• _Work instruction_: Return every entry in the listing word for word.

•••

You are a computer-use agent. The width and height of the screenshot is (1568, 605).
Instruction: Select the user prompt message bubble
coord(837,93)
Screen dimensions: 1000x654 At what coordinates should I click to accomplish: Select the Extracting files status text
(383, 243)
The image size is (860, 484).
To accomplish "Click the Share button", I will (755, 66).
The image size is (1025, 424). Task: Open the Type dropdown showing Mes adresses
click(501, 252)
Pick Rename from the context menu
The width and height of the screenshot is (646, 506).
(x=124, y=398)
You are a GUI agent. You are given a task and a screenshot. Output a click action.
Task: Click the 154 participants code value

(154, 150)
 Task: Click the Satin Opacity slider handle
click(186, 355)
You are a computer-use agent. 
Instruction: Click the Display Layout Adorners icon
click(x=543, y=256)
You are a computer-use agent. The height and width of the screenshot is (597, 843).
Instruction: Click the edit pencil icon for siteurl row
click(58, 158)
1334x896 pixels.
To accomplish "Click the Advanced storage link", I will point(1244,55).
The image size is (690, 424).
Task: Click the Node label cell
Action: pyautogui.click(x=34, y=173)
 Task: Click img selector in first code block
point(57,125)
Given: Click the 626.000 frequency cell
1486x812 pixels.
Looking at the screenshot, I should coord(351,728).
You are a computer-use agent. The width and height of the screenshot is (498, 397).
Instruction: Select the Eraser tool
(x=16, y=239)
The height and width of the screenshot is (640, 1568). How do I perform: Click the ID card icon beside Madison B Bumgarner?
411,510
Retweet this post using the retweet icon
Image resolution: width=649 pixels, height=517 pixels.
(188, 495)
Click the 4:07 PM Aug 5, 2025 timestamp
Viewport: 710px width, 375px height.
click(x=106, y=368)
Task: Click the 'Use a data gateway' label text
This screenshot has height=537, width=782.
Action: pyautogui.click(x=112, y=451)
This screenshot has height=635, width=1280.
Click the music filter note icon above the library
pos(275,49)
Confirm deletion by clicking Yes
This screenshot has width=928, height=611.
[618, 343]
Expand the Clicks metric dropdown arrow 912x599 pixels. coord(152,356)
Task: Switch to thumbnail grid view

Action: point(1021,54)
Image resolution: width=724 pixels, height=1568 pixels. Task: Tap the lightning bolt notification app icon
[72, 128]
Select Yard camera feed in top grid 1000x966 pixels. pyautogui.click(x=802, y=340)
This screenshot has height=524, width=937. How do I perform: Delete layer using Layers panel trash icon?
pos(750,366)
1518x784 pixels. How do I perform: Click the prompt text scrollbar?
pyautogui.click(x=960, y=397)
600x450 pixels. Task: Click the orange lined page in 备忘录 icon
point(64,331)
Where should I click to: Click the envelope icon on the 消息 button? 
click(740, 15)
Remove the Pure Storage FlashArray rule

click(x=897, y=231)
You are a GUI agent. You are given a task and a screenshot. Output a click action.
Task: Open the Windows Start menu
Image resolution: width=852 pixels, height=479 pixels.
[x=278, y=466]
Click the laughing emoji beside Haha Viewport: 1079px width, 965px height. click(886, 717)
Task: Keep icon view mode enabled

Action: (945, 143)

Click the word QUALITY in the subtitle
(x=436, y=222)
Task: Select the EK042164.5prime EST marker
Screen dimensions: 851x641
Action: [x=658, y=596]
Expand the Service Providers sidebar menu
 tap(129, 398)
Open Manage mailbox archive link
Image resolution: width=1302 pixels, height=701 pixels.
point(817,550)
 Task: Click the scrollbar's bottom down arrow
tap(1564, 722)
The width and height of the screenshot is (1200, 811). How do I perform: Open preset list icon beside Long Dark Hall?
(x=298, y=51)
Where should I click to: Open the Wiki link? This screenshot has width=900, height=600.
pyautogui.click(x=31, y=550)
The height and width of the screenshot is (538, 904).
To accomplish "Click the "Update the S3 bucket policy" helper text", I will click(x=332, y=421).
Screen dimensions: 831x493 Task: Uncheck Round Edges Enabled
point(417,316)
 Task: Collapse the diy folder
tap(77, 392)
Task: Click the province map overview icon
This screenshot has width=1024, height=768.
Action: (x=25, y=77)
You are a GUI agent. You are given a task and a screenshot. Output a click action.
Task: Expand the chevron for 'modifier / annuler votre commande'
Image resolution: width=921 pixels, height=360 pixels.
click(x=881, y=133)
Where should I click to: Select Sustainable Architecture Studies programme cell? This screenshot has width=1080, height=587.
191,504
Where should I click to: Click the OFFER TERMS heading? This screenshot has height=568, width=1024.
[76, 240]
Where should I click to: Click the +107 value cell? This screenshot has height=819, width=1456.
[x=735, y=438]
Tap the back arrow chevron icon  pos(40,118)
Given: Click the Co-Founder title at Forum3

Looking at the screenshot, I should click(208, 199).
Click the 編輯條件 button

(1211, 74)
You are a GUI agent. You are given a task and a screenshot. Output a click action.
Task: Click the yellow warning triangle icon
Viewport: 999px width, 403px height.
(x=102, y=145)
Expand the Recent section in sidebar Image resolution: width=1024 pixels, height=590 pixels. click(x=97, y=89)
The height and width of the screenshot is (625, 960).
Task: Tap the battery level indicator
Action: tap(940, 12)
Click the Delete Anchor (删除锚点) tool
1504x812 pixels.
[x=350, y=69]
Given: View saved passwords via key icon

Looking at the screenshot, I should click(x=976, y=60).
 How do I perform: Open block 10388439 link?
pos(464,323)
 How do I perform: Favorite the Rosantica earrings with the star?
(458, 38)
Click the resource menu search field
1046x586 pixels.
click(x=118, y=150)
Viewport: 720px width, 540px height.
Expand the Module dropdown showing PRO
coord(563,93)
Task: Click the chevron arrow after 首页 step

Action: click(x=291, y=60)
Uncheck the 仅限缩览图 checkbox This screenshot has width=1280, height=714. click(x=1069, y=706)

•••

• _Written solution_:
You are a computer-use agent. The width and height of the screenshot is (1568, 605).
Instruction: Select the user prompt message bubble
coord(837,93)
Screen dimensions: 1000x654 At what coordinates should I click to accomplish: Select the Extracting files status text
(383, 243)
The image size is (860, 484).
To accomplish "Click the Share button", I will (755, 66).
The image size is (1025, 424). Task: Open the Type dropdown showing Mes adresses
click(501, 252)
Pick Rename from the context menu
The width and height of the screenshot is (646, 506).
(x=124, y=398)
You are a GUI agent. You are given a task and a screenshot. Output a click action.
Task: Click the 154 participants code value

(154, 150)
 Task: Click the Satin Opacity slider handle
click(186, 355)
You are a computer-use agent. 
Instruction: Click the Display Layout Adorners icon
click(x=543, y=256)
You are a computer-use agent. The height and width of the screenshot is (597, 843).
Instruction: Click the edit pencil icon for siteurl row
click(58, 158)
1334x896 pixels.
To accomplish "Click the Advanced storage link", I will point(1244,55).
The image size is (690, 424).
Task: Click the Node label cell
Action: pyautogui.click(x=34, y=173)
 Task: Click img selector in first code block
point(57,125)
Given: Click the 626.000 frequency cell
1486x812 pixels.
Looking at the screenshot, I should coord(351,728).
You are a computer-use agent. The width and height of the screenshot is (498, 397).
Instruction: Select the Eraser tool
(x=16, y=239)
The height and width of the screenshot is (640, 1568). How do I perform: Click the ID card icon beside Madison B Bumgarner?
411,510
Retweet this post using the retweet icon
Image resolution: width=649 pixels, height=517 pixels.
(188, 495)
Click the 4:07 PM Aug 5, 2025 timestamp
Viewport: 710px width, 375px height.
click(x=106, y=368)
Task: Click the 'Use a data gateway' label text
This screenshot has height=537, width=782.
Action: pyautogui.click(x=112, y=451)
This screenshot has height=635, width=1280.
Click the music filter note icon above the library
pos(275,49)
Confirm deletion by clicking Yes
This screenshot has width=928, height=611.
[618, 343]
Expand the Clicks metric dropdown arrow 912x599 pixels. coord(152,356)
Task: Switch to thumbnail grid view

Action: point(1021,54)
Image resolution: width=724 pixels, height=1568 pixels. Task: Tap the lightning bolt notification app icon
[72, 128]
Select Yard camera feed in top grid 1000x966 pixels. pyautogui.click(x=802, y=340)
This screenshot has height=524, width=937. How do I perform: Delete layer using Layers panel trash icon?
pos(750,366)
1518x784 pixels. How do I perform: Click the prompt text scrollbar?
pyautogui.click(x=960, y=397)
600x450 pixels. Task: Click the orange lined page in 备忘录 icon
point(64,331)
Where should I click to: Click the envelope icon on the 消息 button? 
click(740, 15)
Remove the Pure Storage FlashArray rule

click(x=897, y=231)
You are a GUI agent. You are given a task and a screenshot. Output a click action.
Task: Open the Windows Start menu
Image resolution: width=852 pixels, height=479 pixels.
[x=278, y=466]
Click the laughing emoji beside Haha Viewport: 1079px width, 965px height. click(886, 717)
Task: Keep icon view mode enabled

Action: (945, 143)

Click the word QUALITY in the subtitle
(x=436, y=222)
Task: Select the EK042164.5prime EST marker
Screen dimensions: 851x641
Action: [x=658, y=596]
Expand the Service Providers sidebar menu
 tap(129, 398)
Open Manage mailbox archive link
Image resolution: width=1302 pixels, height=701 pixels.
point(817,550)
 Task: Click the scrollbar's bottom down arrow
tap(1564, 722)
The width and height of the screenshot is (1200, 811). How do I perform: Open preset list icon beside Long Dark Hall?
(x=298, y=51)
Where should I click to: Open the Wiki link? This screenshot has width=900, height=600.
pyautogui.click(x=31, y=550)
The height and width of the screenshot is (538, 904).
To accomplish "Click the "Update the S3 bucket policy" helper text", I will click(x=332, y=421).
Screen dimensions: 831x493 Task: Uncheck Round Edges Enabled
point(417,316)
 Task: Collapse the diy folder
tap(77, 392)
Task: Click the province map overview icon
This screenshot has width=1024, height=768.
Action: (x=25, y=77)
You are a GUI agent. You are given a task and a screenshot. Output a click action.
Task: Expand the chevron for 'modifier / annuler votre commande'
Image resolution: width=921 pixels, height=360 pixels.
click(x=881, y=133)
Where should I click to: Select Sustainable Architecture Studies programme cell? This screenshot has width=1080, height=587.
191,504
Where should I click to: Click the OFFER TERMS heading? This screenshot has height=568, width=1024.
[76, 240]
Where should I click to: Click the +107 value cell? This screenshot has height=819, width=1456.
[x=735, y=438]
Tap the back arrow chevron icon  pos(40,118)
Given: Click the Co-Founder title at Forum3

Looking at the screenshot, I should click(208, 199).
Click the 編輯條件 button

(1211, 74)
You are a GUI agent. You are given a task and a screenshot. Output a click action.
Task: Click the yellow warning triangle icon
Viewport: 999px width, 403px height.
(x=102, y=145)
Expand the Recent section in sidebar Image resolution: width=1024 pixels, height=590 pixels. click(x=97, y=89)
The height and width of the screenshot is (625, 960).
Task: Tap the battery level indicator
Action: tap(940, 12)
Click the Delete Anchor (删除锚点) tool
1504x812 pixels.
[x=350, y=69]
Given: View saved passwords via key icon

Looking at the screenshot, I should click(x=976, y=60).
 How do I perform: Open block 10388439 link?
pos(464,323)
 How do I perform: Favorite the Rosantica earrings with the star?
(458, 38)
Click the resource menu search field
1046x586 pixels.
click(x=118, y=150)
Viewport: 720px width, 540px height.
Expand the Module dropdown showing PRO
coord(563,93)
Task: Click the chevron arrow after 首页 step

Action: click(x=291, y=60)
Uncheck the 仅限缩览图 checkbox This screenshot has width=1280, height=714. click(x=1069, y=706)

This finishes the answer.